The issue stemmed from the Ingress configuration not being properly applied after an update to the NGINX controller. Specifically, the upgrade to NGINX version 1.12.1 as part of a critical security vulnerability update led to a misapplication of the configuration. The security evaluation process on the configuration snippets caused delays in loading, resulting in traffic being directed to default configurations, which led to service disruptions.

Actions Taken:

  • Stage Environment Rollback: To resolve the issue, the rollback plan was initiated, downgrading from NGINX version 1.12.1 to 1.12.0 in the staging environment. While this did not immediately restore full functionality, it was a key first step in addressing the issue.
  • Configuration Investigation and Fix: Further investigation revealed that the Ingress configurations were not properly loaded due to the security evaluation process and an additional contributing factor. Once identified, configuration changes were made to resolve the snippet evaluation issue. The controller configurations were purged and redeployed, correcting the “default” routing behavior and restoring service.
  • Production Environment Fix: This same resolution was applied to the production environment (Rebuyengine.com), which was fully restored to normal operation.

Next Steps:

All necessary actions to address the vulnerability have been completed, and no further steps are required at this time. Moving forward, we’ve enhanced our testing process to ensure that if this error is encountered, we can take appropriate actions prior to any impact to the Rebuy services.

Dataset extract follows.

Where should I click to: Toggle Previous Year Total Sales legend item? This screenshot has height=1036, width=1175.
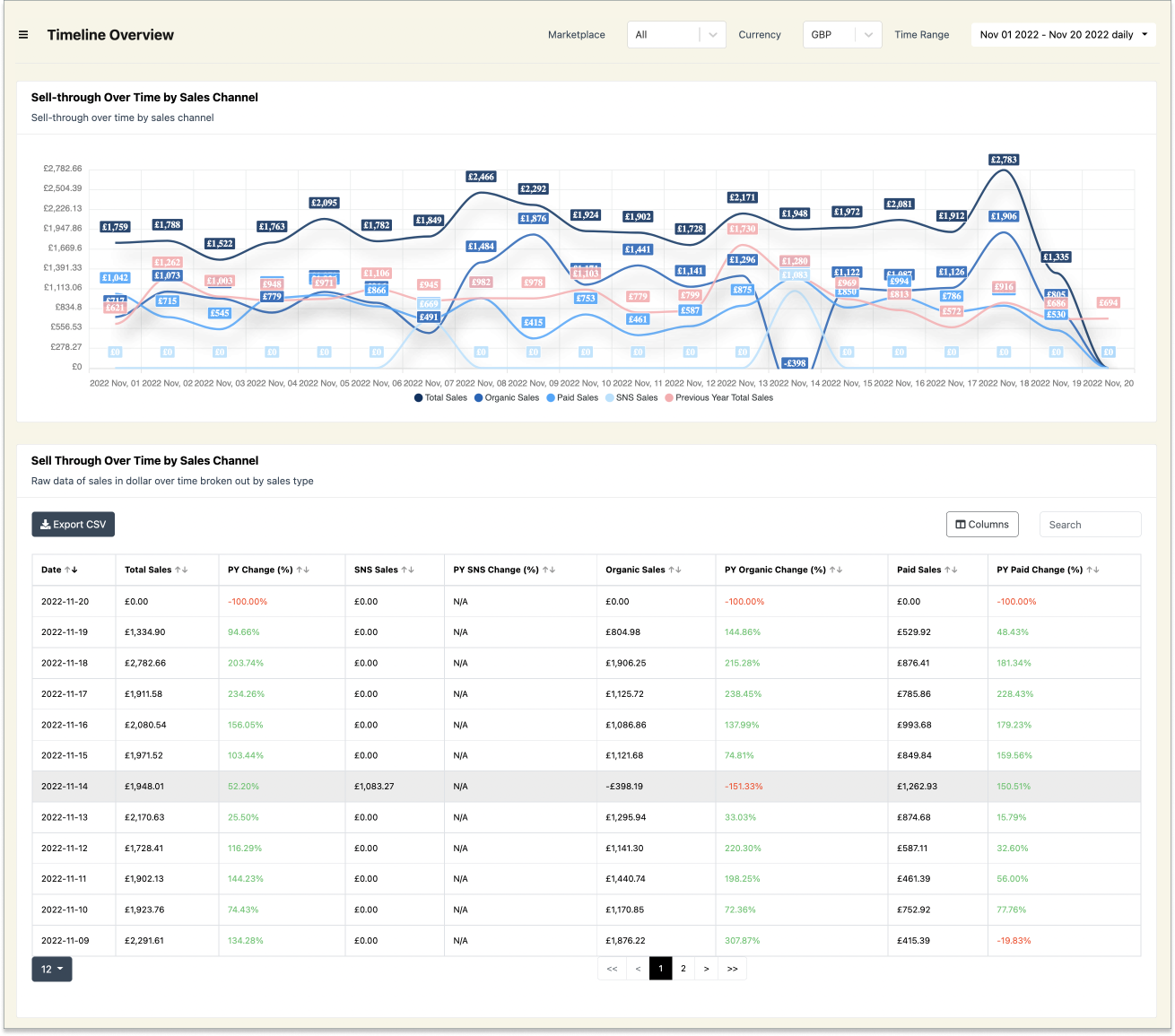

Posted Mar 25, 2025 - 14:19 EDT

Resolved

The issue has been resolved. Our team will prepare a formal Root Cause Analysis and post it on the status page incident. Thank you for your patience throughout this process.
Posted Mar 25, 2025 - 00:49 EDT

Update

We are continuing to monitor for any further issues.
Posted Mar 25, 2025 - 00:43 EDT

Monitoring

A fix has been implemented and we are monitoring the results.
Posted Mar 25, 2025 - 00:35 EDT

Update

A fix has been implemented, and we are beginning to see a decrease in errors. More updates to follow.
Posted Mar 25, 2025 - 00:34 EDT

Update

We are continuing to work on resolving the issue. Thank you for your patience as we address this.
Posted Mar 25, 2025 - 00:04 EDT

Identified

We have identified a potential root cause of the issue and are taking the necessary actions to resolve it.
Posted Mar 24, 2025 - 23:43 EDT

Investigating

We are currently experiencing a high volume of 503 errors, which is impacting service availability. Our team is actively investigating and working to resolve the issue as quickly as possible. Thank you for your patience.
Posted Mar 24, 2025 - 23:32 EDT
This incident affected: A/B Testing, Admin Portal, Checkout / Post Purchase, Discounting Functions, Smart Cart, and Smart Search.